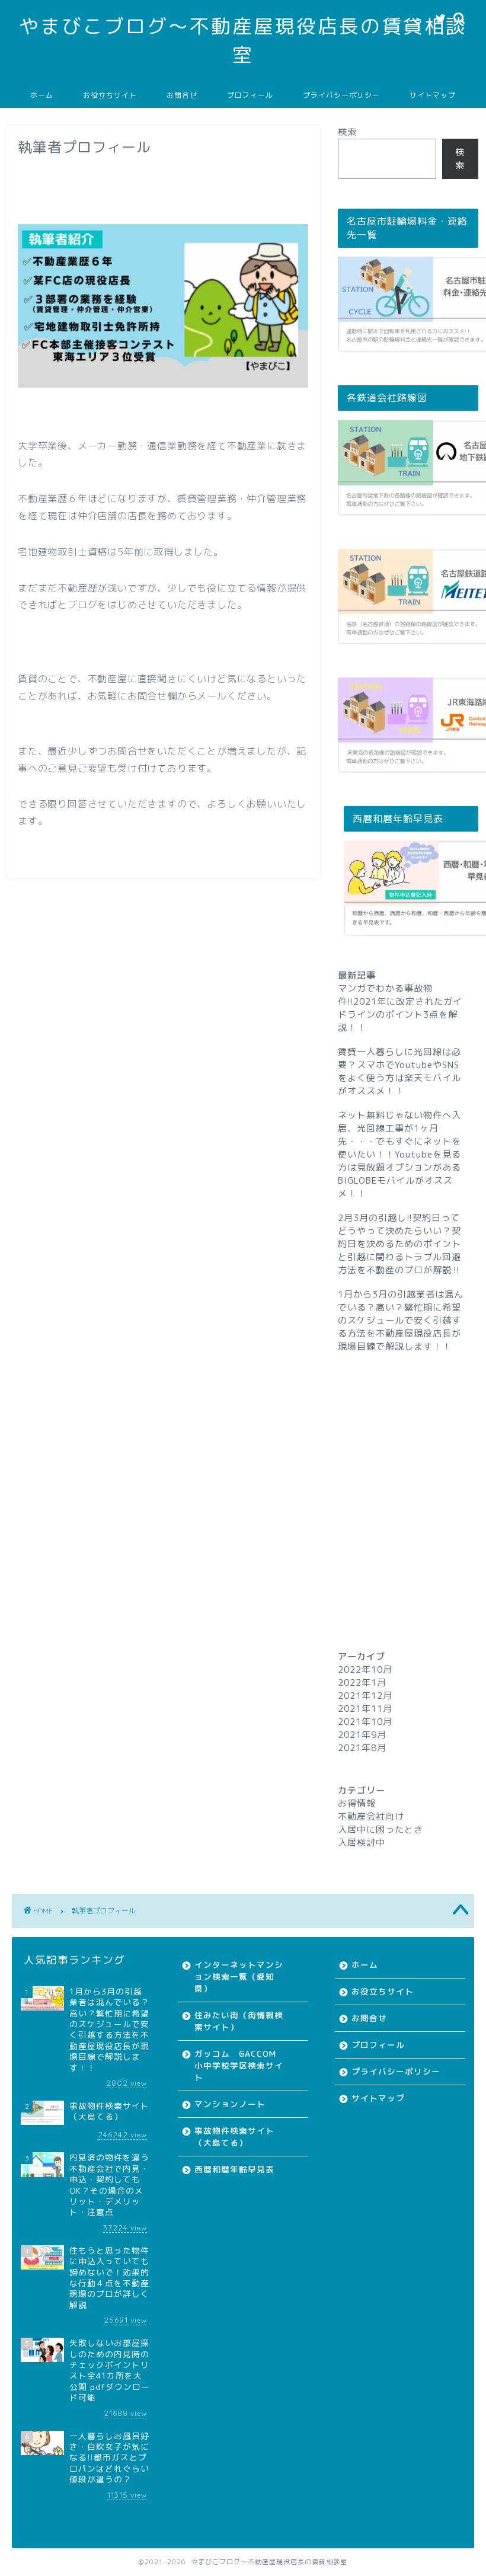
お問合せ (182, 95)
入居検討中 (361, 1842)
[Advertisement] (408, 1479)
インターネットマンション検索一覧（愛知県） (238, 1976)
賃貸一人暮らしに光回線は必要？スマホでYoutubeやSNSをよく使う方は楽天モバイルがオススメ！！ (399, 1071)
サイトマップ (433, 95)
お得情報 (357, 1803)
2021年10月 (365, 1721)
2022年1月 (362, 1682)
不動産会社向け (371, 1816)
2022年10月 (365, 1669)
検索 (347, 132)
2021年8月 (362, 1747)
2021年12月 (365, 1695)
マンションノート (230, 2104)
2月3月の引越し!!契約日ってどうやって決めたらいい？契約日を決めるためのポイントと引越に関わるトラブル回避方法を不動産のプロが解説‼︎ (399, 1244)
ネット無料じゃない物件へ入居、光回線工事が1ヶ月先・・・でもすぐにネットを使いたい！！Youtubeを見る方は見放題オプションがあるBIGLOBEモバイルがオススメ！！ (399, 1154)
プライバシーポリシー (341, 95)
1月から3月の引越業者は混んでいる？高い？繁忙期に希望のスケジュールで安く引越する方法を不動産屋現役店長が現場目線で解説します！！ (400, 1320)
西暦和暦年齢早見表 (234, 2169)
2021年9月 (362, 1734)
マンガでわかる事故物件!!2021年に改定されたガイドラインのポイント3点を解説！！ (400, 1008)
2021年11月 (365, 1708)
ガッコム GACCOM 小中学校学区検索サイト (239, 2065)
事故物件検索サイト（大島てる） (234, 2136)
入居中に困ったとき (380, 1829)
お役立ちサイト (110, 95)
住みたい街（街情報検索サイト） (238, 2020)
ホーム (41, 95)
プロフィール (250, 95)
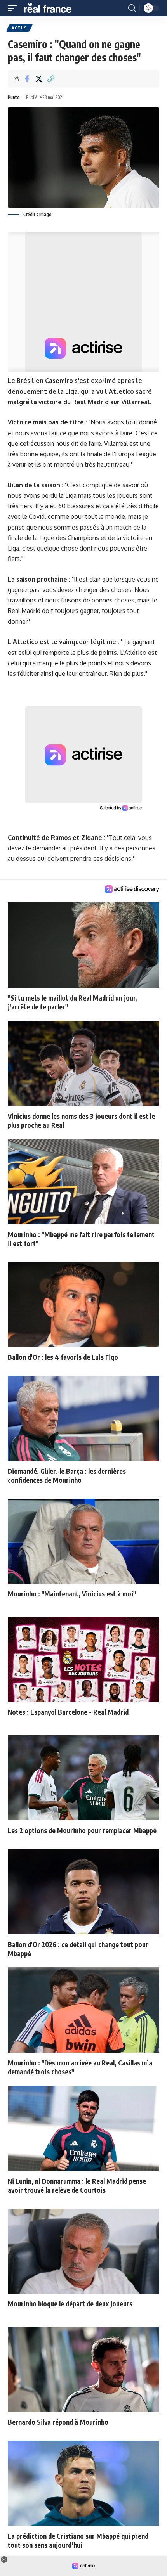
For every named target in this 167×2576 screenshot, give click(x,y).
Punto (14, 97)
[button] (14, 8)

--

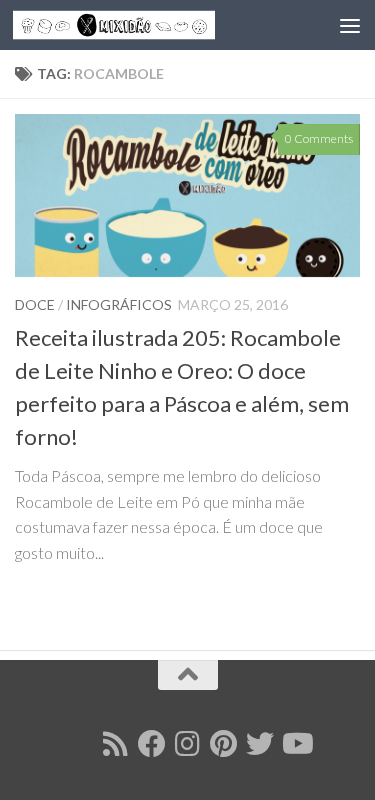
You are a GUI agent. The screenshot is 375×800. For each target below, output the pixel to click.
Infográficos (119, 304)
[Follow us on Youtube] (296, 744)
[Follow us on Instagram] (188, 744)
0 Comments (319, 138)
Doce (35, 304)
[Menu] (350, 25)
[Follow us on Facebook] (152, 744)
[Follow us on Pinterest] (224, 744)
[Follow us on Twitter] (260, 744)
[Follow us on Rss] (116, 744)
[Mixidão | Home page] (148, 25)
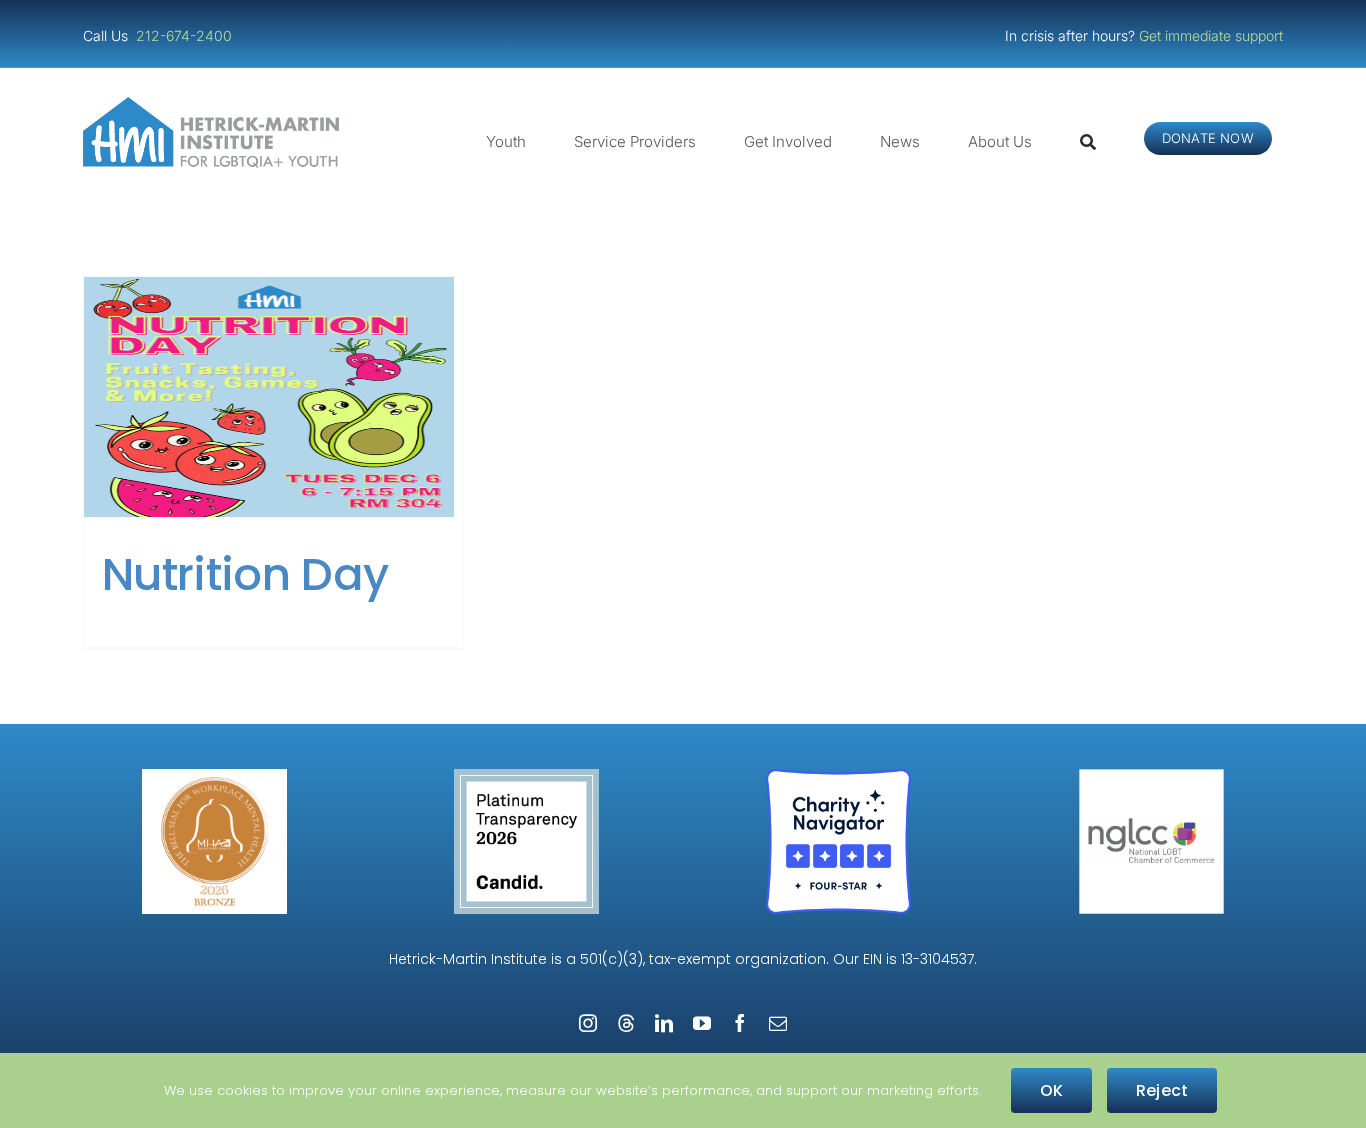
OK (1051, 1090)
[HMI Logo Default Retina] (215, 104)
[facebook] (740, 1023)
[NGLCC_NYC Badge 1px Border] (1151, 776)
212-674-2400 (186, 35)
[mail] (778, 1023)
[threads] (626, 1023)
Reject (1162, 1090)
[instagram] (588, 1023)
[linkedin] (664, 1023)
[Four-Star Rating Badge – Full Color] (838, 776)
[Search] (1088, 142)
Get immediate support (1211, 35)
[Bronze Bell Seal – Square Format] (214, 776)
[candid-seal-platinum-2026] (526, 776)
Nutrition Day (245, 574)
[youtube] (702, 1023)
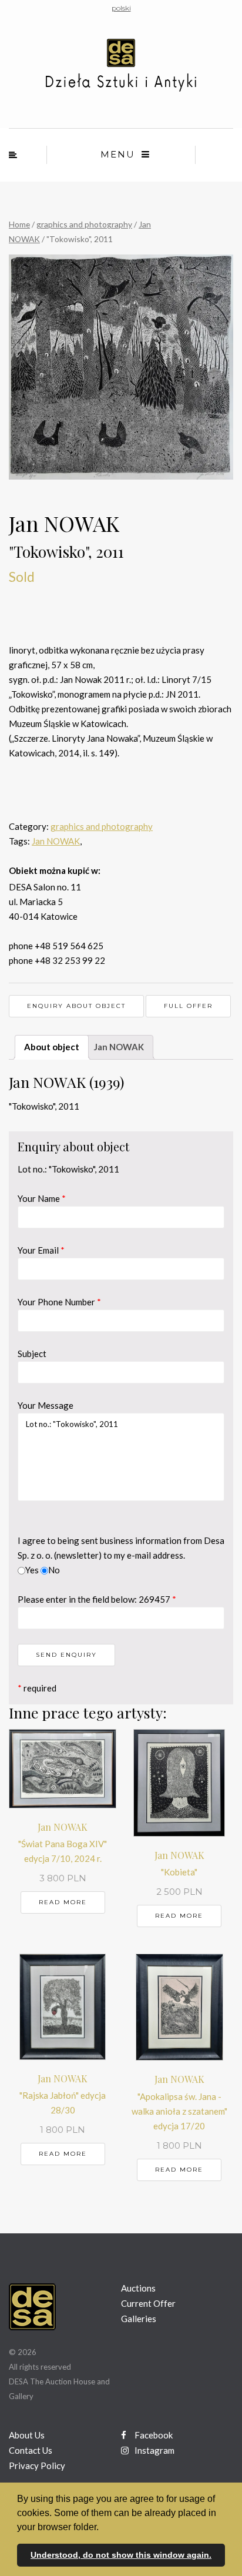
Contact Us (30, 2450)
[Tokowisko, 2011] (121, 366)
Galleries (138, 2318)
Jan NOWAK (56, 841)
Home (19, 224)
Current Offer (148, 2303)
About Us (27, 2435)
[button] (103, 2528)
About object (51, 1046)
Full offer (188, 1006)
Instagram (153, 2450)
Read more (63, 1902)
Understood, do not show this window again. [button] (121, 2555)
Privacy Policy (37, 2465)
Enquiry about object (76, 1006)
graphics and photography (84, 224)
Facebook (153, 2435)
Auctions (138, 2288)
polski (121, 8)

**What you should do**
What are the lines in the records above, word for word, from the one containing "お問合せ (182, 95)" through the one containing "[button] (14, 8)", both ends included and pictures left out?

**Reply to the exercise**
お問合せ (182, 95)
入居検討中 (361, 1842)
[Advertisement] (408, 1479)
インターネットマンション検索一覧（愛知県） (238, 1976)
賃貸一人暮らしに光回線は必要？スマホでYoutubeやSNSをよく使う方は楽天モバイルがオススメ！！ (399, 1071)
サイトマップ (433, 95)
お得情報 (357, 1803)
2021年10月 (365, 1721)
2022年1月 (362, 1682)
不動産会社向け (371, 1816)
2022年10月 (365, 1669)
検索 (347, 132)
2021年8月 (362, 1747)
2021年12月 (365, 1695)
マンションノート (230, 2104)
2月3月の引越し!!契約日ってどうやって決めたらいい？契約日を決めるためのポイントと引越に関わるトラブル回避方法を不動産のプロが解説‼︎ (399, 1244)
ネット無料じゃない物件へ入居、光回線工事が1ヶ月先・・・でもすぐにネットを使いたい！！Youtubeを見る方は見放題オプションがあるBIGLOBEモバイルがオススメ！！ (399, 1154)
プライバシーポリシー (341, 95)
1月から3月の引越業者は混んでいる？高い？繁忙期に希望のスケジュールで安く引越する方法を不動産屋現役店長が現場目線で解説します！！ (400, 1320)
西暦和暦年齢早見表 (234, 2169)
2021年9月 (362, 1734)
マンガでわかる事故物件!!2021年に改定されたガイドラインのポイント3点を解説！！ (400, 1008)
2021年11月 (365, 1708)
ガッコム GACCOM 小中学校学区検索サイト (239, 2065)
事故物件検索サイト（大島てる） (234, 2136)
入居中に困ったとき (380, 1829)
お役立ちサイト (110, 95)
住みたい街（街情報検索サイト） (238, 2020)
ホーム (41, 95)
プロフィール (250, 95)
For every named target in this 167×2576 screenshot, give click(x,y).
Punto (14, 97)
[button] (14, 8)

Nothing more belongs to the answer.